Material supplied:
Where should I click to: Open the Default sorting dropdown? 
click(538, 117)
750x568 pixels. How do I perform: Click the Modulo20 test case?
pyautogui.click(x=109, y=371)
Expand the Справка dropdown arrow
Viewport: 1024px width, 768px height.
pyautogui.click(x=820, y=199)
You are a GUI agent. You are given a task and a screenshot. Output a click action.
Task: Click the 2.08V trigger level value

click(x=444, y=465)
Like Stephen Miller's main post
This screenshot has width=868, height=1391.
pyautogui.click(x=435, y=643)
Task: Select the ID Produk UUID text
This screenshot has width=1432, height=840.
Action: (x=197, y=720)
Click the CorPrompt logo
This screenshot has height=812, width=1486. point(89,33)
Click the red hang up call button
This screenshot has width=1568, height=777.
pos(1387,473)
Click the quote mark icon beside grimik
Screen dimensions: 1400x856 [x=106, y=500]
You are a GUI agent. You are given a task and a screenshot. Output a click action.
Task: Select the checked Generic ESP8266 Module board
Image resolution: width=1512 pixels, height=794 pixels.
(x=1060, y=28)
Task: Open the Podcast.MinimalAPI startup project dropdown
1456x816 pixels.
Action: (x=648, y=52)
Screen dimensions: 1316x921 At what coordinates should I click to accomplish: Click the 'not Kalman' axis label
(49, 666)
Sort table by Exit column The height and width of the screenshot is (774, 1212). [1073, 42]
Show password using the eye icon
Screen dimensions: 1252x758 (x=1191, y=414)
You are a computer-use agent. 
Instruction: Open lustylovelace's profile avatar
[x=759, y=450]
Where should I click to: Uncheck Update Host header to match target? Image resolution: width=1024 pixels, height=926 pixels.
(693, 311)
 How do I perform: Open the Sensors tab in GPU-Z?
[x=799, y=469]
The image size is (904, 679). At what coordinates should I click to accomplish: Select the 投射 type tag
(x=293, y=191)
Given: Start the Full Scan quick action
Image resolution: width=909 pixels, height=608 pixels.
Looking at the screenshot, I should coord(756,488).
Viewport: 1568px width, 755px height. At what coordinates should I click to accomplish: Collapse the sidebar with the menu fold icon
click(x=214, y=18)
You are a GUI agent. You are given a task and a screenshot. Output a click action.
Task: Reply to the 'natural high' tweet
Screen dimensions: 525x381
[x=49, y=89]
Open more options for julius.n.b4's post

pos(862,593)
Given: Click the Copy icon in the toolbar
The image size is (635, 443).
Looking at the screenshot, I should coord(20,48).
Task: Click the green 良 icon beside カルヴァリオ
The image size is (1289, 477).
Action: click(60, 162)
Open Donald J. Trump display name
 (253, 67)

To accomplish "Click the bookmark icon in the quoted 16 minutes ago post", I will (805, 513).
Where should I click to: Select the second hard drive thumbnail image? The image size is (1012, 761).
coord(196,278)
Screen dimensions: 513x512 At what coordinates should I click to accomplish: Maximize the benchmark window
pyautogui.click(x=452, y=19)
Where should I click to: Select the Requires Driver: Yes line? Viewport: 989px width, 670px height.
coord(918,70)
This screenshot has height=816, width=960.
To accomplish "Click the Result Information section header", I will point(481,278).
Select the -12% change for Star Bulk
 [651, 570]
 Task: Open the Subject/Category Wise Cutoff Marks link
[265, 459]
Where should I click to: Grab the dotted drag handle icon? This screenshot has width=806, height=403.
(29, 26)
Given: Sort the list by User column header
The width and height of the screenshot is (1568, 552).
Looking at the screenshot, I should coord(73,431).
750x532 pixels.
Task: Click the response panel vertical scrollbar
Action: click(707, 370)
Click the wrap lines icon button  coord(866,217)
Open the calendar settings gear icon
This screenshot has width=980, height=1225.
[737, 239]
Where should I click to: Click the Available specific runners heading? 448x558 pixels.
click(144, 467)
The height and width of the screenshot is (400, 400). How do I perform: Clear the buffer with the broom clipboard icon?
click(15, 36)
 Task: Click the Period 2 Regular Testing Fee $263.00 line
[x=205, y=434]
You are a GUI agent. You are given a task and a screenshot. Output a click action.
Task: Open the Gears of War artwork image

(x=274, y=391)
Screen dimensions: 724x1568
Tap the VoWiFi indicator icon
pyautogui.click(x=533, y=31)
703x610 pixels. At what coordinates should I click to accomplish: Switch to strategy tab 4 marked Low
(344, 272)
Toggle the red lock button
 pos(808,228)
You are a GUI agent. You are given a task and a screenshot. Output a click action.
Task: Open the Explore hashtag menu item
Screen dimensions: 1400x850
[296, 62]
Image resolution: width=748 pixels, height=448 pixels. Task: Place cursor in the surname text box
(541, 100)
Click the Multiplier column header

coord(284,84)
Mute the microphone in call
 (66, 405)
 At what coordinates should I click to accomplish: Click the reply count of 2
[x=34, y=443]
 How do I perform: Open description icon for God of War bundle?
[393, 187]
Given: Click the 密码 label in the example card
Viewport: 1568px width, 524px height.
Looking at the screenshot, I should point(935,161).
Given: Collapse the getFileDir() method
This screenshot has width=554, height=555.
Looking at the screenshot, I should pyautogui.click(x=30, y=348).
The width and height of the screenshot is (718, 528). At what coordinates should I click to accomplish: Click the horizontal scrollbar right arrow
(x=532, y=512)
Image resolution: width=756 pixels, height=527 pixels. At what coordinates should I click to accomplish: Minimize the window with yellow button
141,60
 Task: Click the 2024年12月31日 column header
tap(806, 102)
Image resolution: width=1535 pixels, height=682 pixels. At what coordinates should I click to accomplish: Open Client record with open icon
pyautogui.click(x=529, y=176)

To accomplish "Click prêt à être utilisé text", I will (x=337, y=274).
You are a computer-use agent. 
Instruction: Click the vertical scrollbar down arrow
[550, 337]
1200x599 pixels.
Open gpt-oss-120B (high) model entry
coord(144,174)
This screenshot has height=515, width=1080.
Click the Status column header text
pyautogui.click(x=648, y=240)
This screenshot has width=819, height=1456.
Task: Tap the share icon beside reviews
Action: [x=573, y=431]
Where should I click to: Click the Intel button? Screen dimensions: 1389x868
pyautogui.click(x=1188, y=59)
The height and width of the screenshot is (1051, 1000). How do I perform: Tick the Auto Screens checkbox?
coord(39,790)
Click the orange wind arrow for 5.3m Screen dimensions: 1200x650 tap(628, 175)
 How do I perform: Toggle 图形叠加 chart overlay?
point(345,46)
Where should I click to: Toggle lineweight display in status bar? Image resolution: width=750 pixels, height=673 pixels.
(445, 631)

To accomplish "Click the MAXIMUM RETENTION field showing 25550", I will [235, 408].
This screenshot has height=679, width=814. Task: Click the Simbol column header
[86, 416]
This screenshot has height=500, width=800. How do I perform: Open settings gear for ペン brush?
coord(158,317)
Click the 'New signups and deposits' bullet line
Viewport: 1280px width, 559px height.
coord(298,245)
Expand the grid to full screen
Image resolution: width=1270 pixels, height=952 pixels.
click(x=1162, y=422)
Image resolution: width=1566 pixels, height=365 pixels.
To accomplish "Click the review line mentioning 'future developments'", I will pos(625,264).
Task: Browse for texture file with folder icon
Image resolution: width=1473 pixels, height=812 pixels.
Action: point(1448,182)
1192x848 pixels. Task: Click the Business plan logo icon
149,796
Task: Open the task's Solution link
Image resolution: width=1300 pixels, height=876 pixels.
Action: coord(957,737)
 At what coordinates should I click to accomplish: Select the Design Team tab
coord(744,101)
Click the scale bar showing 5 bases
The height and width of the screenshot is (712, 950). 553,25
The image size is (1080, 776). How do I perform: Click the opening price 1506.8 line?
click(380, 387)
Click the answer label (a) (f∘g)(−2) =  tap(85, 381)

What to do: Each line of the material above must be retyped exactly as written.

Finished exercise:
Where should I click to: Open the Default sorting dropdown? 
click(538, 117)
750x568 pixels. How do I perform: Click the Modulo20 test case?
pyautogui.click(x=109, y=371)
Expand the Справка dropdown arrow
Viewport: 1024px width, 768px height.
pyautogui.click(x=820, y=199)
You are a GUI agent. You are given a task and a screenshot. Output a click action.
Task: Click the 2.08V trigger level value

click(x=444, y=465)
Like Stephen Miller's main post
This screenshot has width=868, height=1391.
pyautogui.click(x=435, y=643)
Task: Select the ID Produk UUID text
This screenshot has width=1432, height=840.
Action: (x=197, y=720)
Click the CorPrompt logo
This screenshot has height=812, width=1486. point(89,33)
Click the red hang up call button
This screenshot has width=1568, height=777.
pos(1387,473)
Click the quote mark icon beside grimik
Screen dimensions: 1400x856 [x=106, y=500]
You are a GUI agent. You are given a task and a screenshot. Output a click action.
Task: Select the checked Generic ESP8266 Module board
Image resolution: width=1512 pixels, height=794 pixels.
(x=1060, y=28)
Task: Open the Podcast.MinimalAPI startup project dropdown
1456x816 pixels.
Action: (x=648, y=52)
Screen dimensions: 1316x921 At what coordinates should I click to accomplish: Click the 'not Kalman' axis label
(49, 666)
Sort table by Exit column The height and width of the screenshot is (774, 1212). [1073, 42]
Show password using the eye icon
Screen dimensions: 1252x758 (x=1191, y=414)
You are a computer-use agent. 
Instruction: Open lustylovelace's profile avatar
[x=759, y=450]
Where should I click to: Uncheck Update Host header to match target? Image resolution: width=1024 pixels, height=926 pixels.
(693, 311)
 How do I perform: Open the Sensors tab in GPU-Z?
[x=799, y=469]
The image size is (904, 679). At what coordinates should I click to accomplish: Select the 投射 type tag
(x=293, y=191)
Given: Start the Full Scan quick action
Image resolution: width=909 pixels, height=608 pixels.
Looking at the screenshot, I should coord(756,488).
Viewport: 1568px width, 755px height. At what coordinates should I click to accomplish: Collapse the sidebar with the menu fold icon
click(x=214, y=18)
You are a GUI agent. You are given a task and a screenshot. Output a click action.
Task: Reply to the 'natural high' tweet
Screen dimensions: 525x381
[x=49, y=89]
Open more options for julius.n.b4's post

pos(862,593)
Given: Click the Copy icon in the toolbar
The image size is (635, 443).
Looking at the screenshot, I should coord(20,48).
Task: Click the green 良 icon beside カルヴァリオ
The image size is (1289, 477).
Action: click(60, 162)
Open Donald J. Trump display name
 (253, 67)

To accomplish "Click the bookmark icon in the quoted 16 minutes ago post", I will (805, 513).
Where should I click to: Select the second hard drive thumbnail image? The image size is (1012, 761).
coord(196,278)
Screen dimensions: 513x512 At what coordinates should I click to accomplish: Maximize the benchmark window
pyautogui.click(x=452, y=19)
Where should I click to: Select the Requires Driver: Yes line? Viewport: 989px width, 670px height.
coord(918,70)
This screenshot has height=816, width=960.
To accomplish "Click the Result Information section header", I will point(481,278).
Select the -12% change for Star Bulk
 [651, 570]
 Task: Open the Subject/Category Wise Cutoff Marks link
[265, 459]
Where should I click to: Grab the dotted drag handle icon? This screenshot has width=806, height=403.
(29, 26)
Given: Sort the list by User column header
The width and height of the screenshot is (1568, 552).
Looking at the screenshot, I should coord(73,431).
750x532 pixels.
Task: Click the response panel vertical scrollbar
Action: click(707, 370)
Click the wrap lines icon button  coord(866,217)
Open the calendar settings gear icon
This screenshot has width=980, height=1225.
[737, 239]
Where should I click to: Click the Available specific runners heading? 448x558 pixels.
click(144, 467)
The height and width of the screenshot is (400, 400). How do I perform: Clear the buffer with the broom clipboard icon?
click(15, 36)
 Task: Click the Period 2 Regular Testing Fee $263.00 line
[x=205, y=434]
You are a GUI agent. You are given a task and a screenshot. Output a click action.
Task: Open the Gears of War artwork image

(x=274, y=391)
Screen dimensions: 724x1568
Tap the VoWiFi indicator icon
pyautogui.click(x=533, y=31)
703x610 pixels. At what coordinates should I click to accomplish: Switch to strategy tab 4 marked Low
(344, 272)
Toggle the red lock button
 pos(808,228)
You are a GUI agent. You are given a task and a screenshot. Output a click action.
Task: Open the Explore hashtag menu item
Screen dimensions: 1400x850
[296, 62]
Image resolution: width=748 pixels, height=448 pixels. Task: Place cursor in the surname text box
(541, 100)
Click the Multiplier column header

coord(284,84)
Mute the microphone in call
 (66, 405)
 At what coordinates should I click to accomplish: Click the reply count of 2
[x=34, y=443]
 How do I perform: Open description icon for God of War bundle?
[393, 187]
Given: Click the 密码 label in the example card
Viewport: 1568px width, 524px height.
Looking at the screenshot, I should point(935,161).
Given: Collapse the getFileDir() method
This screenshot has width=554, height=555.
Looking at the screenshot, I should pyautogui.click(x=30, y=348).
The width and height of the screenshot is (718, 528). At what coordinates should I click to accomplish: Click the horizontal scrollbar right arrow
(x=532, y=512)
Image resolution: width=756 pixels, height=527 pixels. At what coordinates should I click to accomplish: Minimize the window with yellow button
141,60
 Task: Click the 2024年12月31日 column header
tap(806, 102)
Image resolution: width=1535 pixels, height=682 pixels. At what coordinates should I click to accomplish: Open Client record with open icon
pyautogui.click(x=529, y=176)

To accomplish "Click prêt à être utilisé text", I will (x=337, y=274).
You are a computer-use agent. 
Instruction: Click the vertical scrollbar down arrow
[550, 337]
1200x599 pixels.
Open gpt-oss-120B (high) model entry
coord(144,174)
This screenshot has height=515, width=1080.
Click the Status column header text
pyautogui.click(x=648, y=240)
This screenshot has width=819, height=1456.
Task: Tap the share icon beside reviews
Action: [x=573, y=431]
Where should I click to: Click the Intel button? Screen dimensions: 1389x868
pyautogui.click(x=1188, y=59)
The height and width of the screenshot is (1051, 1000). How do I perform: Tick the Auto Screens checkbox?
coord(39,790)
Click the orange wind arrow for 5.3m Screen dimensions: 1200x650 tap(628, 175)
 How do I perform: Toggle 图形叠加 chart overlay?
point(345,46)
Where should I click to: Toggle lineweight display in status bar? Image resolution: width=750 pixels, height=673 pixels.
(445, 631)

To accomplish "Click the MAXIMUM RETENTION field showing 25550", I will [235, 408].
This screenshot has height=679, width=814. Task: Click the Simbol column header
[86, 416]
This screenshot has height=500, width=800. How do I perform: Open settings gear for ペン brush?
coord(158,317)
Click the 'New signups and deposits' bullet line
Viewport: 1280px width, 559px height.
coord(298,245)
Expand the grid to full screen
Image resolution: width=1270 pixels, height=952 pixels.
click(x=1162, y=422)
Image resolution: width=1566 pixels, height=365 pixels.
To accomplish "Click the review line mentioning 'future developments'", I will pos(625,264).
Task: Browse for texture file with folder icon
Image resolution: width=1473 pixels, height=812 pixels.
Action: point(1448,182)
1192x848 pixels. Task: Click the Business plan logo icon
149,796
Task: Open the task's Solution link
Image resolution: width=1300 pixels, height=876 pixels.
Action: coord(957,737)
 At what coordinates should I click to accomplish: Select the Design Team tab
coord(744,101)
Click the scale bar showing 5 bases
The height and width of the screenshot is (712, 950). 553,25
The image size is (1080, 776). How do I perform: Click the opening price 1506.8 line?
click(380, 387)
Click the answer label (a) (f∘g)(−2) =  tap(85, 381)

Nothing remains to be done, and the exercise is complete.